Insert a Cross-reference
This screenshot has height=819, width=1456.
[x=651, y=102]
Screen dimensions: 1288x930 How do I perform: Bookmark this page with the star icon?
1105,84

*Problem statement*: An exact retyping of every line in the records is needed.

*Answer box*:
Insert a Cross-reference
This screenshot has height=819, width=1456.
[x=651, y=102]
Screen dimensions: 1288x930 How do I perform: Bookmark this page with the star icon?
1105,84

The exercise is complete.